Malgosa Crest is a 5,446-foot-elevation summit located in the eastern Grand Canyon, in Coconino County of northern Arizona, US. The ridgeline-crest is situated adjacent to the East Rim, being a middle, and minor prominence, (of three major prominences), along the Butte Fault. From south to north, and bordering the due-south flowing Colorado River (west bank), are Chuar Butte, Awatubi Crest, Kwagunt Butte, Malgosa Crest, and the Nankoweap Mesa. All the prominences are near the end of Marble Canyon, (down to the Little Colorado River confluence), Marble Canyon being the start of the Grand Canyon.

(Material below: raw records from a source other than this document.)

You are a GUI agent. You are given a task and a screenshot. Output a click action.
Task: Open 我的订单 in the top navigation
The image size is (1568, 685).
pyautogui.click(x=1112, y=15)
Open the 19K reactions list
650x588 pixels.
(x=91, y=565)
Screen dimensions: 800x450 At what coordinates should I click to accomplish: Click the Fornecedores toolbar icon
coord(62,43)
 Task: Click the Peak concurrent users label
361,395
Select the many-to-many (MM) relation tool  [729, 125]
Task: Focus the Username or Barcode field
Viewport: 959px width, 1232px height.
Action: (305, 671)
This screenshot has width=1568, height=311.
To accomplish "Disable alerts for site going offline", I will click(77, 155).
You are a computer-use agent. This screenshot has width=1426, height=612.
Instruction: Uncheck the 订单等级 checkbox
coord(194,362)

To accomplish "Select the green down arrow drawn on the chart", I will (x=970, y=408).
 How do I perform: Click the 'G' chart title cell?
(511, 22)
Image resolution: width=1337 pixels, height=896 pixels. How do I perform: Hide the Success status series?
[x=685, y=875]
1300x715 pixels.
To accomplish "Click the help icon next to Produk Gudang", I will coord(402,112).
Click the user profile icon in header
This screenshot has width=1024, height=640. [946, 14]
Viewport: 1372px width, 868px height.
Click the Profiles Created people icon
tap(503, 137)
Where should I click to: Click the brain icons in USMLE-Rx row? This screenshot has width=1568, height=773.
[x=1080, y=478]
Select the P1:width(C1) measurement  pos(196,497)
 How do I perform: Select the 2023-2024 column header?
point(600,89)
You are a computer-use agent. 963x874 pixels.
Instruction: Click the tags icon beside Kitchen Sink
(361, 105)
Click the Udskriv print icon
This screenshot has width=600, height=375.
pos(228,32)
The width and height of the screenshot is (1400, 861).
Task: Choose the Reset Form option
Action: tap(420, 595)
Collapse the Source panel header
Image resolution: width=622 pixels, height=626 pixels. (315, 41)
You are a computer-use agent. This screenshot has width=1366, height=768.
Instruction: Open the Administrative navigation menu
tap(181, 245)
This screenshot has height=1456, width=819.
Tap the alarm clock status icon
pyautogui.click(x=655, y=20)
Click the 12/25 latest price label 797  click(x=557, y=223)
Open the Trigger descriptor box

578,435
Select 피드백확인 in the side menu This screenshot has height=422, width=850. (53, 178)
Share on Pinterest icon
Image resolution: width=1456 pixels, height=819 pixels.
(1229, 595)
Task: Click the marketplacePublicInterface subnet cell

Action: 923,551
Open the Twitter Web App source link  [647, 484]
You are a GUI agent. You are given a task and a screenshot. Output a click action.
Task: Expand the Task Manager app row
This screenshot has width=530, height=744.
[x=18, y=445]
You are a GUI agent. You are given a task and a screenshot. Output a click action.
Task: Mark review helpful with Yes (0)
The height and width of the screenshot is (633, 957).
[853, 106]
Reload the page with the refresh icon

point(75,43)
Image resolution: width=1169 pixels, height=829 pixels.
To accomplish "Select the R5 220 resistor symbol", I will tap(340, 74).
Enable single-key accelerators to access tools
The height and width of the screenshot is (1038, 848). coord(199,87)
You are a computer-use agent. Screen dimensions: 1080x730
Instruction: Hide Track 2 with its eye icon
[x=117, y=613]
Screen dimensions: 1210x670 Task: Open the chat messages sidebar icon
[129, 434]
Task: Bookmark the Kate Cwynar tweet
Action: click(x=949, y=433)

Malgosa Crest has a very narrow, linear platform prominence, and the prominence is deeply eroded, and it trends slightly southwest–northeast. Because of its narrowness, its ridgeline-summit is composed of eroded remainder cliffs of cliff-formed Coconino Sandstone (on slope-formed Hermit Shale), both surviving on a resistant platform of the 4th member of the Supai Group – the resistant, cliff-former Esplanade Sandstone. (The sandstone forms The Esplanade in Western Grand Canyon, a horizontal hiking area.)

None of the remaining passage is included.